Many people, many companies, and entire professions consider project and product management as parallel beasts. The tools and tricks of one do not filter over into the other. Here’s some evidence from a recent job posting I saw on the interwebs:
We’re not hiring project managers; you’ll be given substantial feature ownership on products that sit at the intersection of big data and computer vision.
and here’s the ad for a project manager:
If you’re a hyper organized go-getter with an uncanny ability ‘talk tech’ with non-technical folks, we’re looking for you
The implication being that a product management role is strategic and the project management role is tactical. While that may be true in some scenarios — I can’t tell you about a single project that’s been successfully completed without significant strategic thought. Nor have I met a product pipeline that’s been wholly dependent on the “intersection of big data and computer vision.”
Based on my own experience of sitting in both seats — it seems as if we’re limiting ourselves by considering these two “positions” as distinct entities. This is not to say that if you’re a great project manager you’ll be a great product manager (and vice versa), but at the end of the day it’s all about the customer.
Data can only tell you so much. It doesn’t really matter that you’ve got all the analytics in the world if your product is shit. Nor does it matter if the project is completed with a dissatisfied client. In both cases — the mistake that was made had to do with people. If your product is shit then it’s likely that you/the primary stakeholder ignored protestations to the contrary or didn’t even hear them. There’s always someone who’s voiced the correct viewpoint — even if it’s not popular. And if you delivered a shitty project deliverable then the same answer applies. Again — it’s all about the people. After 6 years of working with different project and product managers the thing that separates the good from the terrible is communication skills. Can you communicate your vision, strategic plan, or project roadmap without great communication skills? Not just verbal — but are you able to project an aura of confidence (or read a corresponding lack in someone else)? Are you able to read the subtle cues that exist all around you?

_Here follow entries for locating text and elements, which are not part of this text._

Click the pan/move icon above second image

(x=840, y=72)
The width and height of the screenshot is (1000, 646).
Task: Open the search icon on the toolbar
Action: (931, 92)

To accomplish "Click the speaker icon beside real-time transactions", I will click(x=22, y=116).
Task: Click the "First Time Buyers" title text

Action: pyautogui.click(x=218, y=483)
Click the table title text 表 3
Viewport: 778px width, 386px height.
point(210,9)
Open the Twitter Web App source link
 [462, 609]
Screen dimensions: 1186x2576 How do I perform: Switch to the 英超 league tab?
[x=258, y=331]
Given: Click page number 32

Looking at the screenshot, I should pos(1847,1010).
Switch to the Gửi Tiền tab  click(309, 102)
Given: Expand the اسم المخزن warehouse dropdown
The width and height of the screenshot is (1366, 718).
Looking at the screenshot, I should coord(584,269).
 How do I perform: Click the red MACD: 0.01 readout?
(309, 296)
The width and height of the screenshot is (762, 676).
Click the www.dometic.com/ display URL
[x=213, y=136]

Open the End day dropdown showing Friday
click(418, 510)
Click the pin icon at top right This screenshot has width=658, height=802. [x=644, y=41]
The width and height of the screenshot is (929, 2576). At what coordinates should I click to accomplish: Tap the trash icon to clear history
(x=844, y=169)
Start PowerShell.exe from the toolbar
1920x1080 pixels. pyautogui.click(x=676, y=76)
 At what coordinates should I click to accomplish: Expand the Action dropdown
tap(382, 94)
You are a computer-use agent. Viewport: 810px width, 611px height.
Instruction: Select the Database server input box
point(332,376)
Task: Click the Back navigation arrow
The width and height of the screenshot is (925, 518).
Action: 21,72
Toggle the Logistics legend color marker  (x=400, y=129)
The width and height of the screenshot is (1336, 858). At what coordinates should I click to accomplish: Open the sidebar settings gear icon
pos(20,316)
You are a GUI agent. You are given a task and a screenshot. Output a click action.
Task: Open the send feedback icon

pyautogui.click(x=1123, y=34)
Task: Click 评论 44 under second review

So many project and product managers get lost in the weeds or deem this kind of thing unimportant. And it’s this kind of thinking that separates the good from the great. So if you’re looking for a way to improve your skills I quote the great Atticus Finch —
You never really understand a person until you consider things from his point of view… Until you climb into his skin and walk around in it.
Before you quote the latest statistics or blindly follow a plan consider if the action you’re about to take will ultimately benefit your customer. If not — then you’d better find a different way. Again bringing us full circle that the differences between product and project management are minimal — and that true success in either profession is pretty standard.